Ces portes qui se ferment, ce sont celles d'une société verrouillée sur elle-même qui ne supporte pas l'arrivée des émigrants qui affluent d'Europe centrale, c'est la société des années vingt, je précise au cas où vous auriez un doute : 1920... Dans cette société post-antidreyfusarde pour la moitié de sa population, Dario Asfar et sa famille sont des métèques, la vermine qui vient prendre le travail des Français.

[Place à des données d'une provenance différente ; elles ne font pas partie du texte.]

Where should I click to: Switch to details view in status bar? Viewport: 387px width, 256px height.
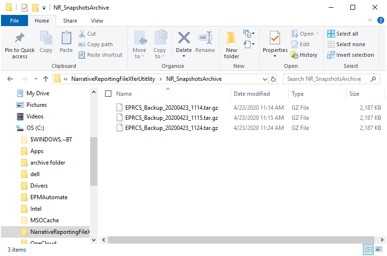pos(368,250)
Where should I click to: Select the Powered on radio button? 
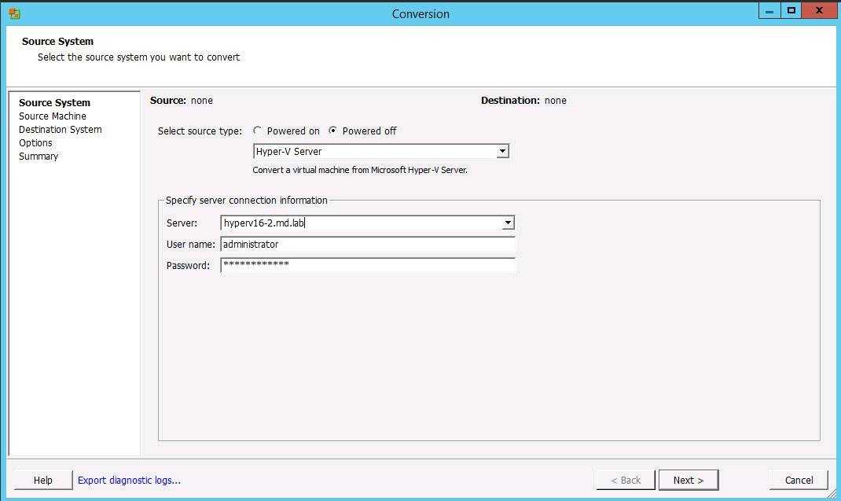pos(258,131)
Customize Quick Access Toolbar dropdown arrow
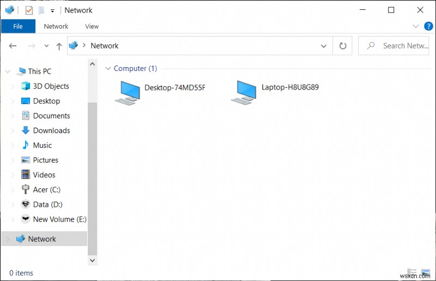 [x=52, y=10]
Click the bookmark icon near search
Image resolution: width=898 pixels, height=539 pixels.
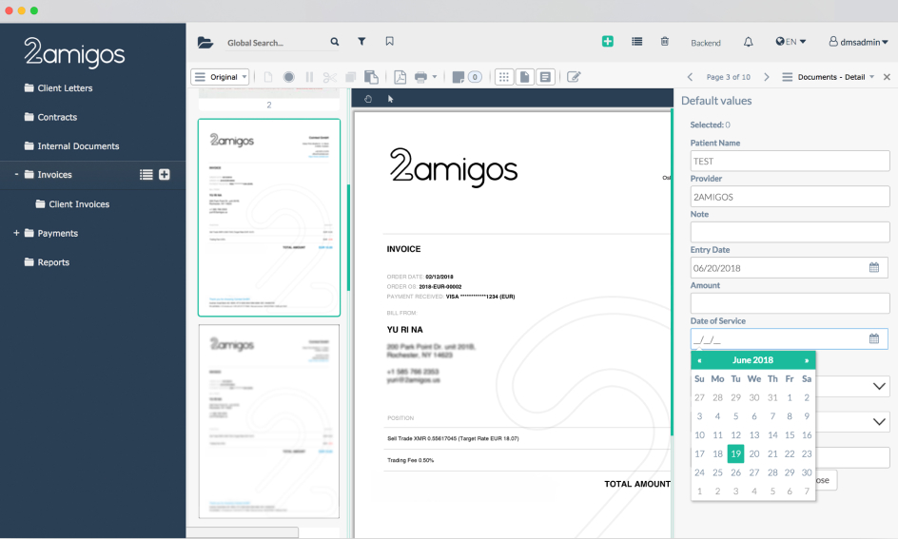389,42
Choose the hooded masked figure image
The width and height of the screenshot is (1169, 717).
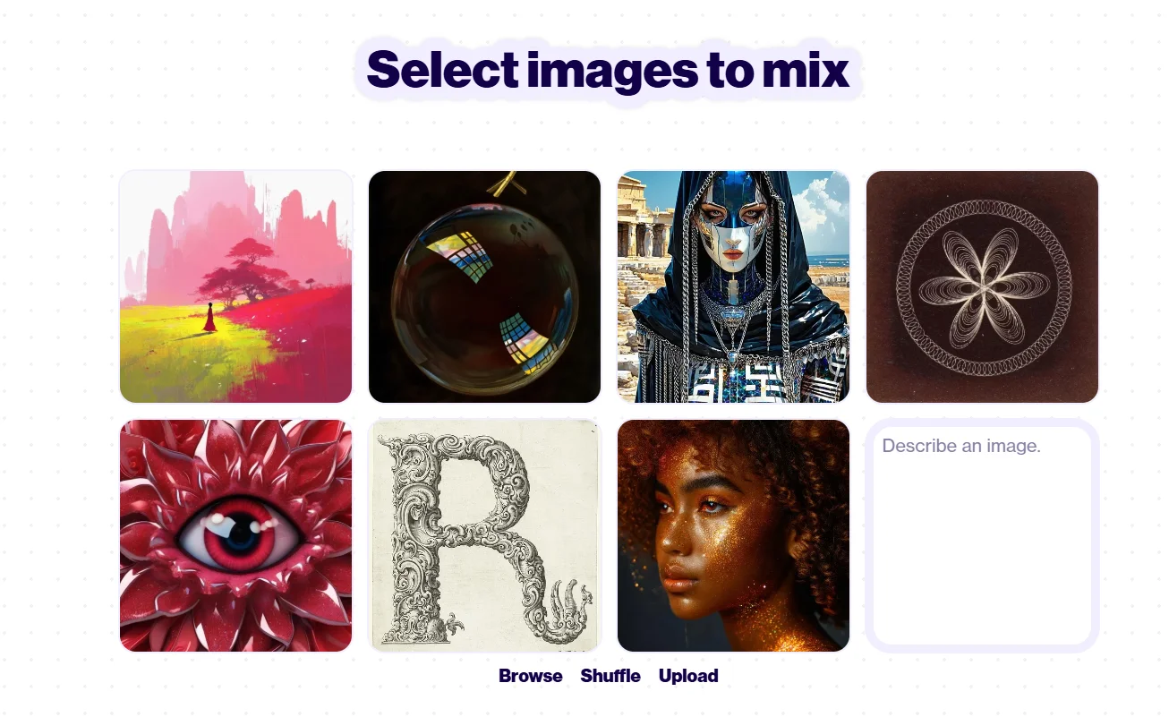coord(733,286)
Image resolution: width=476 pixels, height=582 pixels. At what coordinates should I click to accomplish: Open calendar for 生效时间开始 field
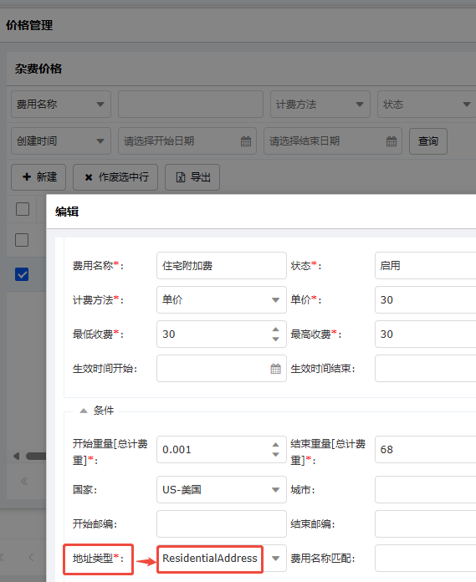275,369
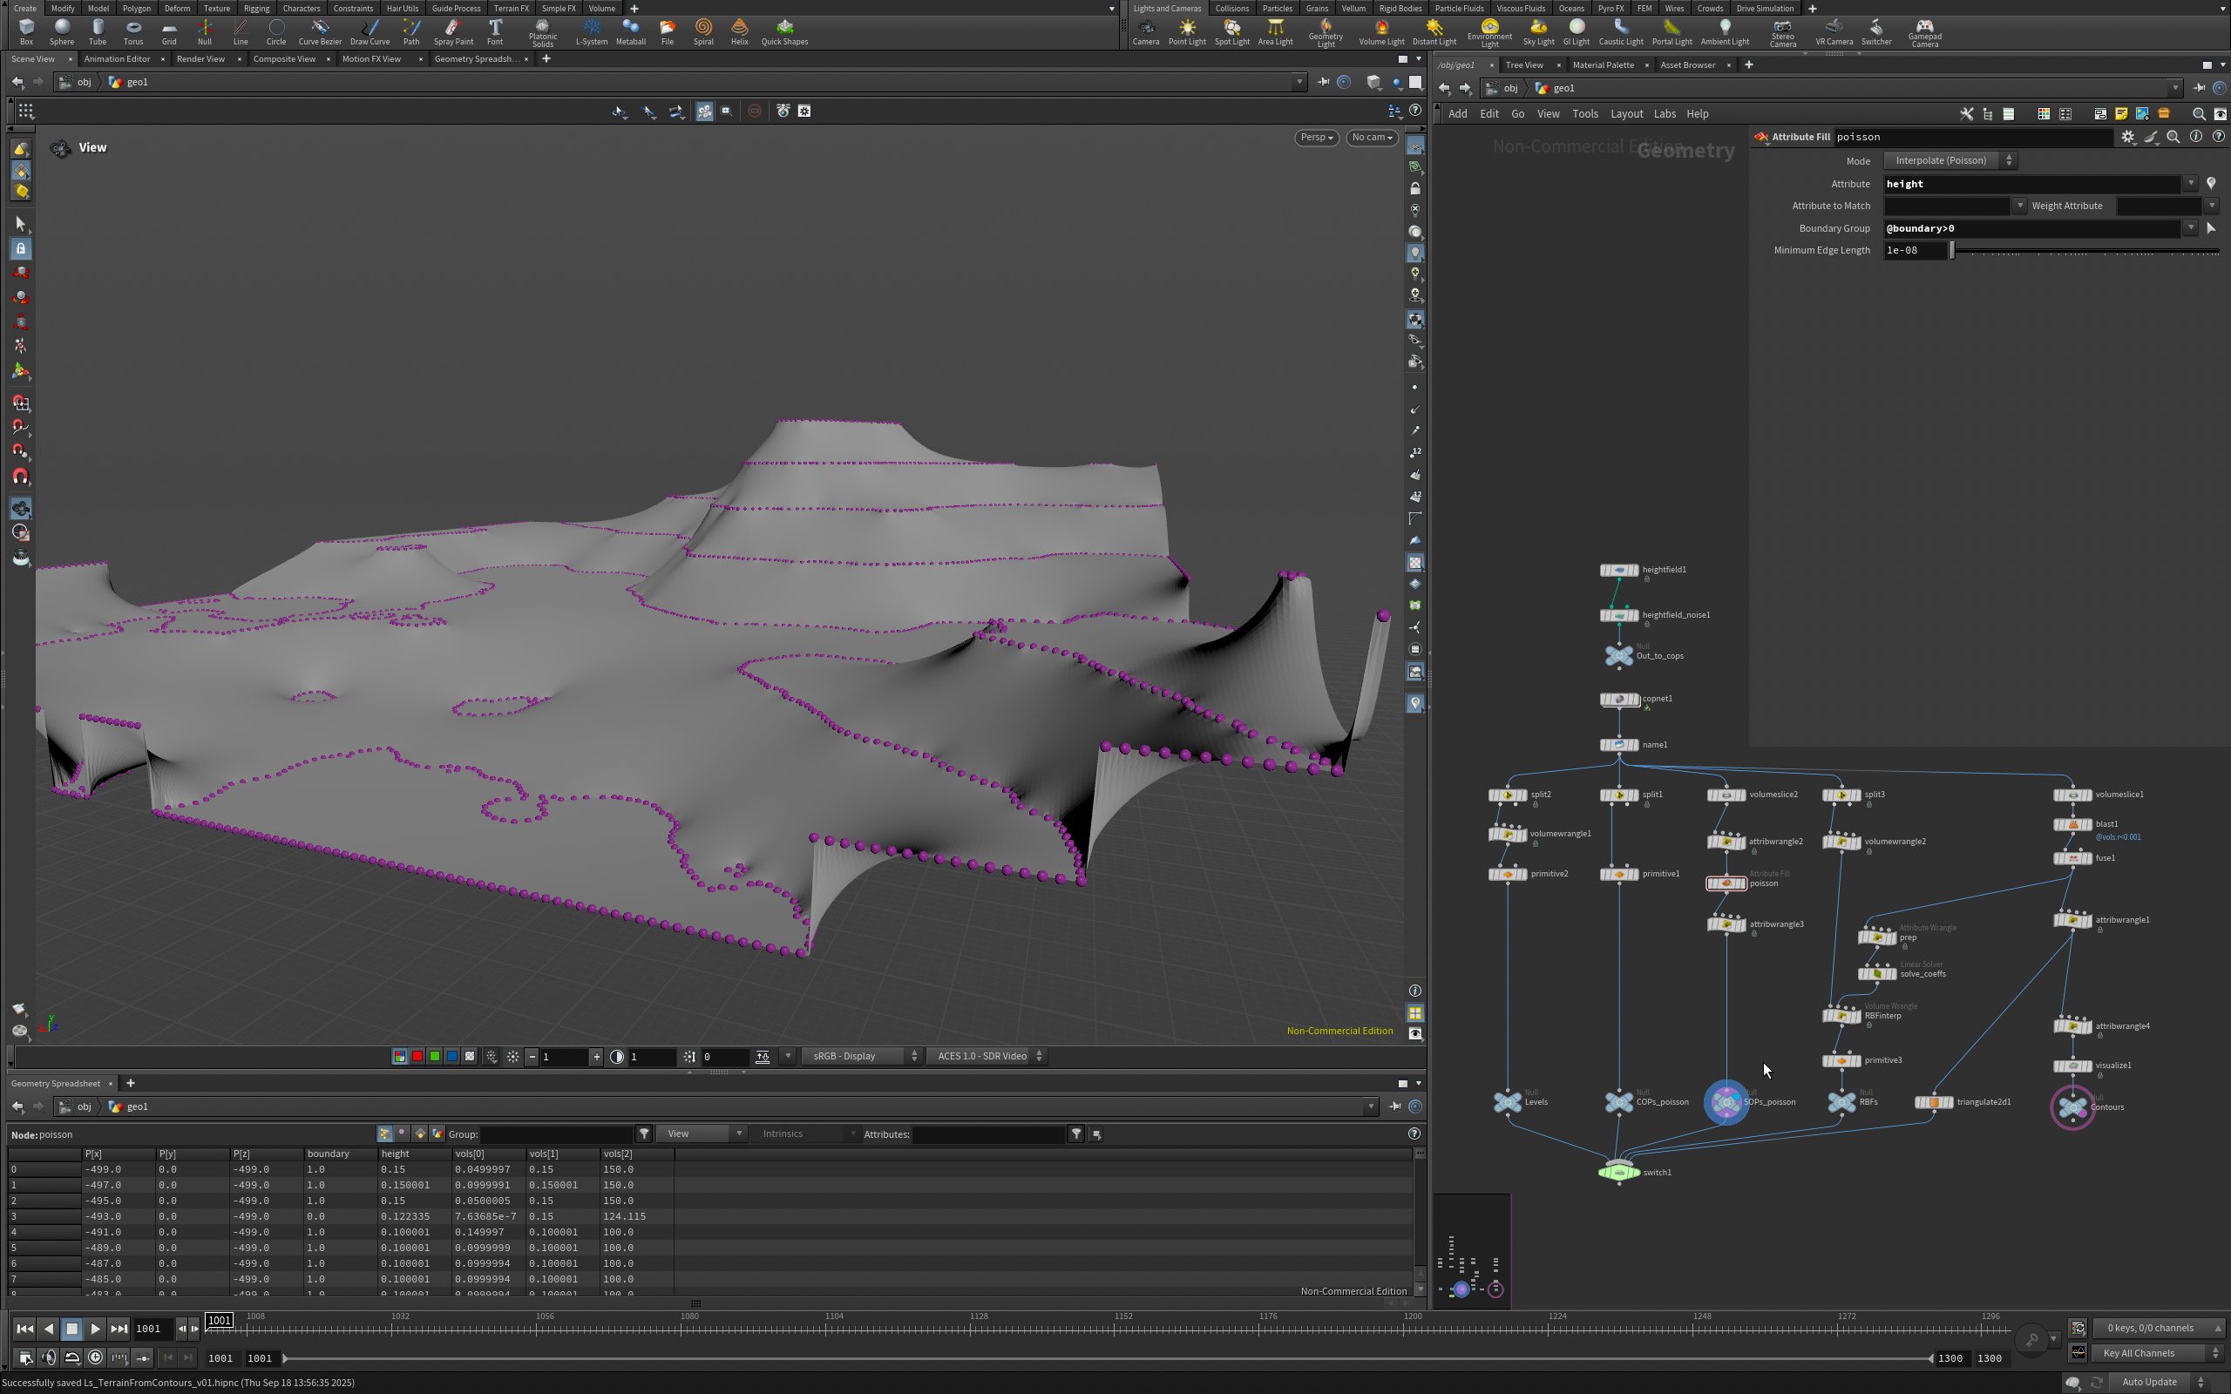Viewport: 2231px width, 1394px height.
Task: Click the Metaball shelf tool
Action: pyautogui.click(x=631, y=32)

Pourtant, Dario Asfar est animé d'un désir effréné et puissant de réussir, de s'élever dans sa condition sociale. Il est prêt à tout et c'est tout d'abord l'opportunité pour lui de pratiquer un avortement clandestin à la demande même de sa logeuse, pour lui rendre et garder par la même occasion le logement...
Puis la rage de survivre, l'ambition, un sens aigu de l'intelligence, un esprit vénal et une puissance de séduction auprès des femmes vont façonner son chemin, son ascension à venir, sa réussite enfin là comme un juste retour des choses, comme une revanche aussi... Mais à quel prix ? Qu'importe les moyens pour y parvenir, nourrir sa cupidité devenue sans bornes et c'est à cet endroit que ce jeune médecin ambitieux m'est devenu nettement moins sympathique.
Dario Asfar a l'idée ingénieuse de soigner les âmes d'une clientèle fortunée, dévoyant les toutes récentes théories psychanalytiques, tordant le cou aux valeurs les plus nobles du serment d'Hippocrate en faisant de ce médecin généraliste un médecin des âmes, qui plus un charlatan.
Pourtant cette intuition lumineuse aurait pu être une belle revanche à l'encontre de cette bourgeoisie arrogante qui l'avait tant humilié quelques années plus tôt. Mais la cupidité et le désir des femmes grisent notre médecin ambitieux et l'entraîne dans une valse sordide et effrénée. Je n'en croyais pas mes yeux, tandis que j'essayais d'ouvrir ceux naïfs et admiratifs de sa femme, la bonté du monde...
Le maître des âmes est un roman cynique et cruel où Irène Némirovsky sait ici une nouvelle fois déployer tout son art d'animer des personnages ambigus à la croisée de leurs destins, dans une écriture au scalpel.
C'est une peinture vorace de la société bourgeoise de l'entre-deux-guerres, mais la puissance du roman, selon moi, vaut surtout pour la manière dont est construit ce personnage tour à tour bienveillant, opiniâtre, machiavélique et sa relation avec ses proches dans sa métamorphose... Ce qui est intéressant dans ce personnage faustien empli de rêves et de démons, ce sont ses aspérités, sa part d'ombre, au travers desquelles Irène Némirovsky va tisser sa narration.
J'ai été surpris de découvrir que le maître des âmes fut tout d'abord publié sous forme d'épisodes dans le fameux journal pamphlétaire Gringoire.
Et puis, sur ce thème du rejet de l'étranger, comment ne pas être troublé lorsqu'on sait qu'Irène Némirovsky subira à son tour la haine de l'autre, l'antisémitisme et mourra après quelques semaines de détention à Auschwitz en 1942.